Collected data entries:

----

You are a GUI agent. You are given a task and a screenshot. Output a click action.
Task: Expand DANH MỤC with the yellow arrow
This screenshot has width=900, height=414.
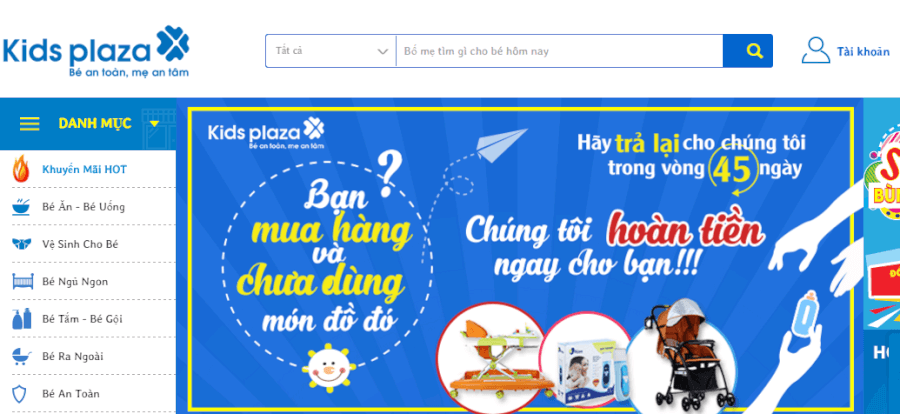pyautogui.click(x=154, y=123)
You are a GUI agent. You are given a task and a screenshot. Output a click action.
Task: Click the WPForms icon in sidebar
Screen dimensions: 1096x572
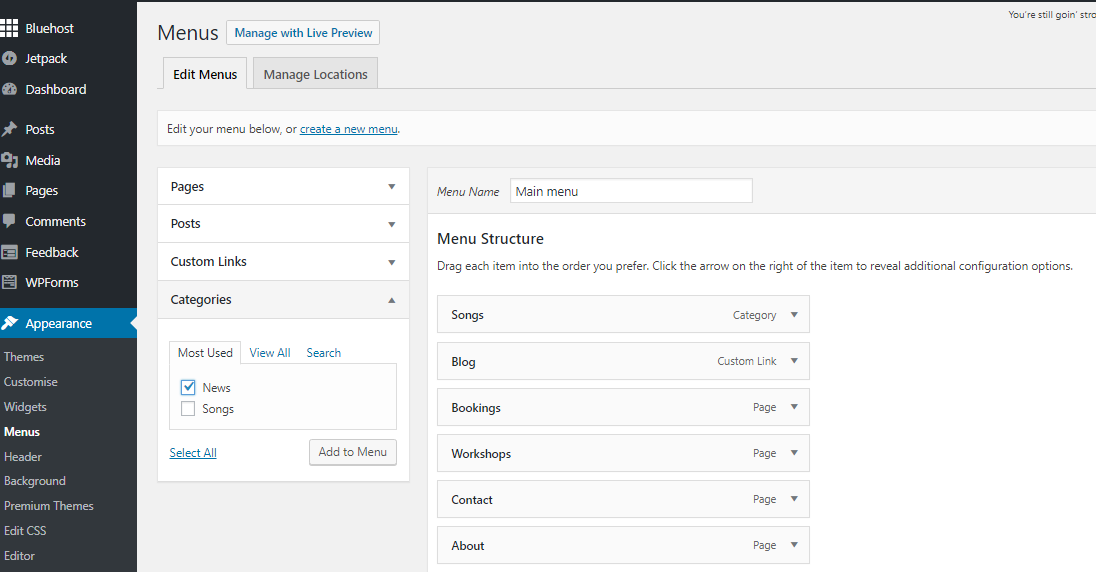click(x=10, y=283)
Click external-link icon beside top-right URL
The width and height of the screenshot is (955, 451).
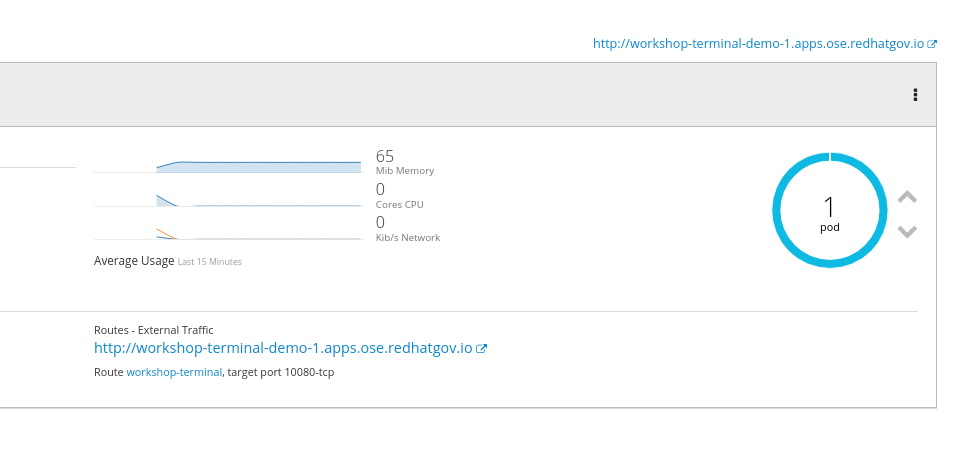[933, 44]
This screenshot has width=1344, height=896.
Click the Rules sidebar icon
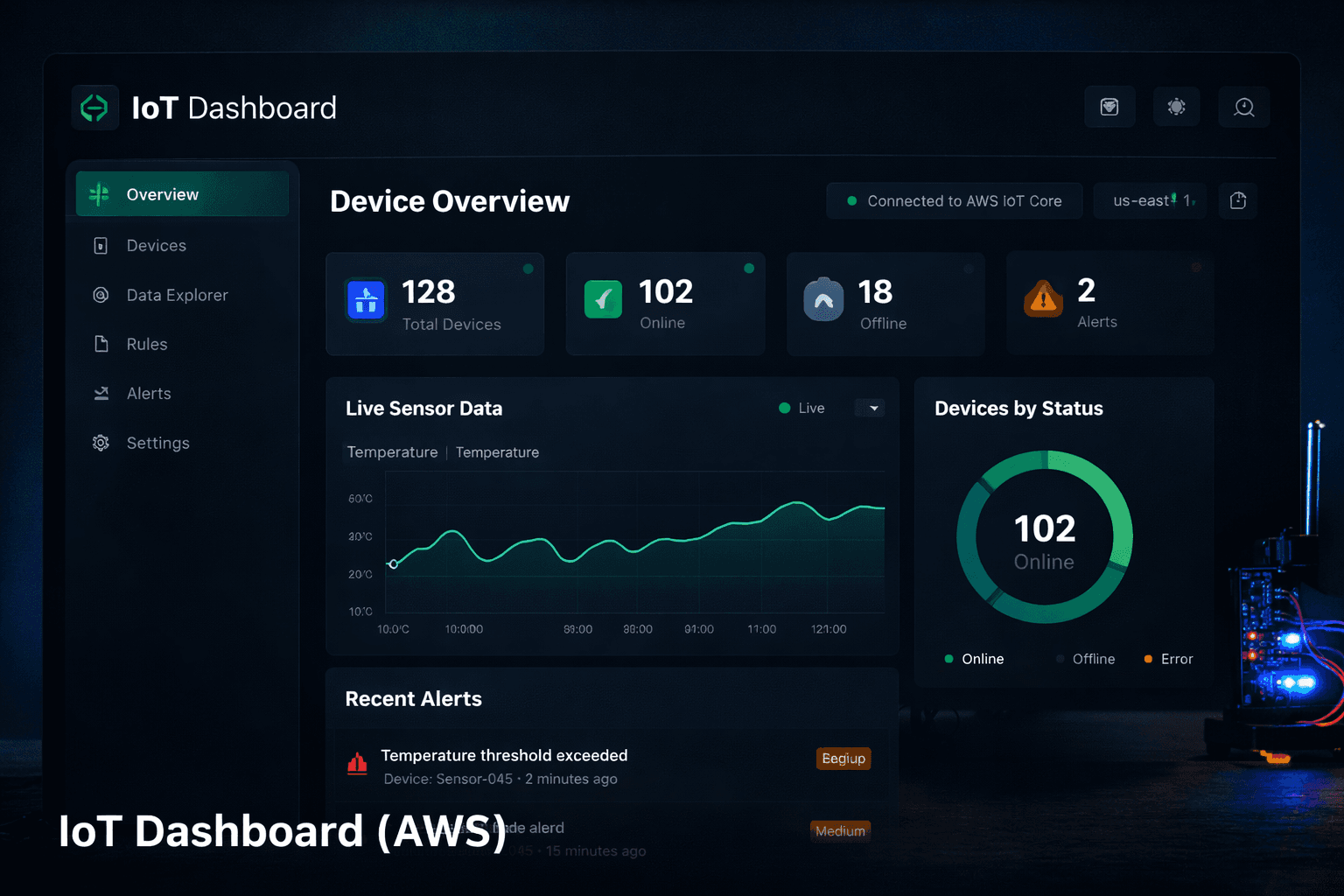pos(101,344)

----

Work to complete ▸ Working from the line with "Click external-link icon beside top-right URL" down through the last line of the records, give every line again exactly, but no pictures.

Result of the task ▸
Click external-link icon beside top-right URL
The width and height of the screenshot is (955, 451).
[933, 44]
This screenshot has width=1344, height=896.
Click the Rules sidebar icon
pos(101,344)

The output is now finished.